_ANGEZEIGTER TEXT_
*-*-*

Dann beginnt der Alptraum stationärer Krankenhausaufenthalt. Meine erste Sorge ist, dass diese ignoranten Menschen mich in ein Mehrbettzimmer mit Männern stecken. Das biegt Astrid zum Glück ab, indem sie mich anmeldet und auf meine nicht ganz alltägliche Situation hinweist. Ich komme erstmal alleine in ein Zweibettzimmer auf einer normalen Station, bis mein Versicherungsstatus geklärt ist. Ich werde tatsächlich noch am Abend operiert und bin kurz vor Mitternacht wieder auf dem Zimmer.

Warum niemand auf die Idee kam, meine kleine Besonderheit auf meinen Laufzettel zu schreiben, weiß ich nicht. Es könnte so einfach sein. Seit der Schwester in der Notaufnahme haben mich ausnahmslos alle, mit denen ich danach zu tun hatte, einschließlich des Anästhestisten, mit "Herr" und in der Folge den falschen Pronomen angesprochen. Oder in meinem Beisein mit anderen über mich mit den falschen Pronomen gesprochen, was noch schlimmer ist. Warum fragen die Menschen nicht einfach, statt ins Blaue hinein zu raten? Das wäre im Zweifel immer der richtige Weg. Ich kenne keinen Sprachraum, in dem "Milla" ein männlicher Vorname sein könnte. So lag ich mit lackierten Finger- und Zehennägeln und mit langen Haaren nackt auf dem OP-Tisch und muss mich erklären. Ein Armutszeugnis für die Klinik, wie ich finde. Dieses Spiel setzt sich noch zwei Tage auf der Station fort, bis auch die hinterletzte Pflegekraft mitbekommen hat, dass ich eine Frau bin. Für mich, in der Lage, in der ich mich befand, eine mental äußerst belastende Situation. Den Gipfel an Demütigung, Erniedrigung und Respektlosigkeit erreichte die Pflegekraft, die mir am ersten Morgen nach der OP das Frühstück brachte. Als ich ihr ins Wort fiel, um sie entnervt zu korrigieren, so gefühlt das zehnte Mal an diesem Morgen, lachte sie über mich. Sie hatte Glück, dass sie schnell genug aus dem Zimmer raus war.

*-*-*

_ZU PRÜFENDE DATEN_

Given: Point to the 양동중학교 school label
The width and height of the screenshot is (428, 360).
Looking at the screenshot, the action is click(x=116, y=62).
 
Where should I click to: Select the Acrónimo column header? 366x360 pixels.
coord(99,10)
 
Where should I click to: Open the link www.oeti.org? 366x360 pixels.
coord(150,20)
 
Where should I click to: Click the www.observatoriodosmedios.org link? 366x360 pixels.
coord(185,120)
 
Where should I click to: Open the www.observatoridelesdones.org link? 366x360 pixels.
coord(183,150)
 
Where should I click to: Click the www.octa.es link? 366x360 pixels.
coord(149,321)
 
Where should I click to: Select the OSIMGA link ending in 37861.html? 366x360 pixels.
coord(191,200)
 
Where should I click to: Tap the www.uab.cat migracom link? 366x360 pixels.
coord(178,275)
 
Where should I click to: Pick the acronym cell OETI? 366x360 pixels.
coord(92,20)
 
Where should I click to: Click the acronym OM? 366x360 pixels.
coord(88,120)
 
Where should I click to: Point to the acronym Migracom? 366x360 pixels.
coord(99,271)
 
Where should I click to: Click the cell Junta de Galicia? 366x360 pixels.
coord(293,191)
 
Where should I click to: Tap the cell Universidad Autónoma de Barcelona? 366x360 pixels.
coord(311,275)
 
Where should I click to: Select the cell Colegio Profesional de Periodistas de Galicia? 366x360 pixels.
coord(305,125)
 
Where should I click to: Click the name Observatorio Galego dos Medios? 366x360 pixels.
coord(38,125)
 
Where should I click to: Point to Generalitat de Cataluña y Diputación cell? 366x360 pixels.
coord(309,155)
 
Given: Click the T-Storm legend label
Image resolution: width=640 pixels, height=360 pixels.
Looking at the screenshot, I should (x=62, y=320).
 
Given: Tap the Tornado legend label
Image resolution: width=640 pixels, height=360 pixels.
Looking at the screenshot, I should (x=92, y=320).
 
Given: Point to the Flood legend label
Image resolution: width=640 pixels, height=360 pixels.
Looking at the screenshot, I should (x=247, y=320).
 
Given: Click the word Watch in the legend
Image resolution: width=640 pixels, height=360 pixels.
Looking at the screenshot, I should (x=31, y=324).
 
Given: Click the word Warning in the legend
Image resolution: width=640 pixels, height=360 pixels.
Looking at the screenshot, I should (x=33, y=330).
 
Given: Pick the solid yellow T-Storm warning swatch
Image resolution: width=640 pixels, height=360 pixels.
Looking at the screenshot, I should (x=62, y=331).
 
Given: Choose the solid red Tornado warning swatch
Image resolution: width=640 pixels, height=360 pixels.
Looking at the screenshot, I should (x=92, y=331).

*-*-*

_ARBEITSAUFTRAG_
Gib aus dem Text über den Krankenhausaufenthalt den Abschnitt wortgetreu aus, beginnend bei „Dann beginnt der“ und endend bei „auf dem Zimmer.“.

_LÖSUNG DER AUFGABE_
Dann beginnt der Alptraum stationärer Krankenhausaufenthalt. Meine erste Sorge ist, dass diese ignoranten Menschen mich in ein Mehrbettzimmer mit Männern stecken. Das biegt Astrid zum Glück ab, indem sie mich anmeldet und auf meine nicht ganz alltägliche Situation hinweist. Ich komme erstmal alleine in ein Zweibettzimmer auf einer normalen Station, bis mein Versicherungsstatus geklärt ist. Ich werde tatsächlich noch am Abend operiert und bin kurz vor Mitternacht wieder auf dem Zimmer.